AIM OF THE EXERCISE:
The entries are given below. Output each one unchanged.

EXCERPTED DATA:
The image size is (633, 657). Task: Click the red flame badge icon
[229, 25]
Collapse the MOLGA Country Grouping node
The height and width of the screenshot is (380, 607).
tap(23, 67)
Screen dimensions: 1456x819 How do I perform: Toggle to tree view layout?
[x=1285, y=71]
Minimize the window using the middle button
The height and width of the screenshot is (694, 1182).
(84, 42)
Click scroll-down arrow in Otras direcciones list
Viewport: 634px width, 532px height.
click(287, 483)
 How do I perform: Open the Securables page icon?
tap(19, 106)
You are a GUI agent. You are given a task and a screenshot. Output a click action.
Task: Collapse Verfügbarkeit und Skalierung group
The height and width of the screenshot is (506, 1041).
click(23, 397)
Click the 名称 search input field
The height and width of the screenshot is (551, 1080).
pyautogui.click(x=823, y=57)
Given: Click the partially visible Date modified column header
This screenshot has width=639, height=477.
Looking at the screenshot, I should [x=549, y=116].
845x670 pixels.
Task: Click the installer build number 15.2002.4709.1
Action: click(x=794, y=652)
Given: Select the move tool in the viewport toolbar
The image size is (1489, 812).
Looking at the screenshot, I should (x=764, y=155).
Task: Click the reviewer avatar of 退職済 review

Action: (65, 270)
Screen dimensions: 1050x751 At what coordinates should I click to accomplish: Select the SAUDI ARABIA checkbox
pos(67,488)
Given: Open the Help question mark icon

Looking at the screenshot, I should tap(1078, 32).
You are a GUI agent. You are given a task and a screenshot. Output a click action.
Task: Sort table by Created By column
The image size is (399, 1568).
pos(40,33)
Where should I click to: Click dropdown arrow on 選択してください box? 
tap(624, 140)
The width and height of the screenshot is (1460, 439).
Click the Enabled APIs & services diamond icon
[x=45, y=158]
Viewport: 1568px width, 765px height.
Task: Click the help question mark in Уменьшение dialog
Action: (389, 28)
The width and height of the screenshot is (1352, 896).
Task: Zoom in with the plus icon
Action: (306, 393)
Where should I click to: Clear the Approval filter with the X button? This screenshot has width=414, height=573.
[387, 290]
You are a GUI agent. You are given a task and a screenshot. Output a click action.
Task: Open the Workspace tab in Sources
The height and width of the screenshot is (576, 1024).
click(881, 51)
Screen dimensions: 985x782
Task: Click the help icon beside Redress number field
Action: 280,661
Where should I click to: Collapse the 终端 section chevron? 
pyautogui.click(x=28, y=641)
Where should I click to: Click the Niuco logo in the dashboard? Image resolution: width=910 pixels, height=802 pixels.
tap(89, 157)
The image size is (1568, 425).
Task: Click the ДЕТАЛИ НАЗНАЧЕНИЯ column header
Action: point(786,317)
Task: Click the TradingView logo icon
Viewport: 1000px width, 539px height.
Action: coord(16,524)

RESPONSE TO THE EXERCISE:
The image size is (633, 657). Task: Click the red flame badge icon
[229, 25]
Collapse the MOLGA Country Grouping node
The height and width of the screenshot is (380, 607).
tap(23, 67)
Screen dimensions: 1456x819 How do I perform: Toggle to tree view layout?
[x=1285, y=71]
Minimize the window using the middle button
The height and width of the screenshot is (694, 1182).
(84, 42)
Click scroll-down arrow in Otras direcciones list
Viewport: 634px width, 532px height.
click(287, 483)
 How do I perform: Open the Securables page icon?
tap(19, 106)
You are a GUI agent. You are given a task and a screenshot. Output a click action.
Task: Collapse Verfügbarkeit und Skalierung group
The height and width of the screenshot is (506, 1041).
click(23, 397)
Click the 名称 search input field
The height and width of the screenshot is (551, 1080).
pyautogui.click(x=823, y=57)
Given: Click the partially visible Date modified column header
This screenshot has width=639, height=477.
Looking at the screenshot, I should [x=549, y=116].
845x670 pixels.
Task: Click the installer build number 15.2002.4709.1
Action: click(x=794, y=652)
Given: Select the move tool in the viewport toolbar
The image size is (1489, 812).
Looking at the screenshot, I should (x=764, y=155).
Task: Click the reviewer avatar of 退職済 review

Action: (65, 270)
Screen dimensions: 1050x751 At what coordinates should I click to accomplish: Select the SAUDI ARABIA checkbox
pos(67,488)
Given: Open the Help question mark icon

Looking at the screenshot, I should tap(1078, 32).
You are a GUI agent. You are given a task and a screenshot. Output a click action.
Task: Sort table by Created By column
The image size is (399, 1568).
pos(40,33)
Where should I click to: Click dropdown arrow on 選択してください box? 
tap(624, 140)
The width and height of the screenshot is (1460, 439).
Click the Enabled APIs & services diamond icon
[x=45, y=158]
Viewport: 1568px width, 765px height.
Task: Click the help question mark in Уменьшение dialog
Action: (389, 28)
The width and height of the screenshot is (1352, 896).
Task: Zoom in with the plus icon
Action: (306, 393)
Where should I click to: Clear the Approval filter with the X button? This screenshot has width=414, height=573.
[387, 290]
You are a GUI agent. You are given a task and a screenshot. Output a click action.
Task: Open the Workspace tab in Sources
The height and width of the screenshot is (576, 1024).
click(881, 51)
Screen dimensions: 985x782
Task: Click the help icon beside Redress number field
Action: 280,661
Where should I click to: Collapse the 终端 section chevron? 
pyautogui.click(x=28, y=641)
Where should I click to: Click the Niuco logo in the dashboard? Image resolution: width=910 pixels, height=802 pixels.
tap(89, 157)
The image size is (1568, 425).
Task: Click the ДЕТАЛИ НАЗНАЧЕНИЯ column header
Action: point(786,317)
Task: Click the TradingView logo icon
Viewport: 1000px width, 539px height.
Action: coord(16,524)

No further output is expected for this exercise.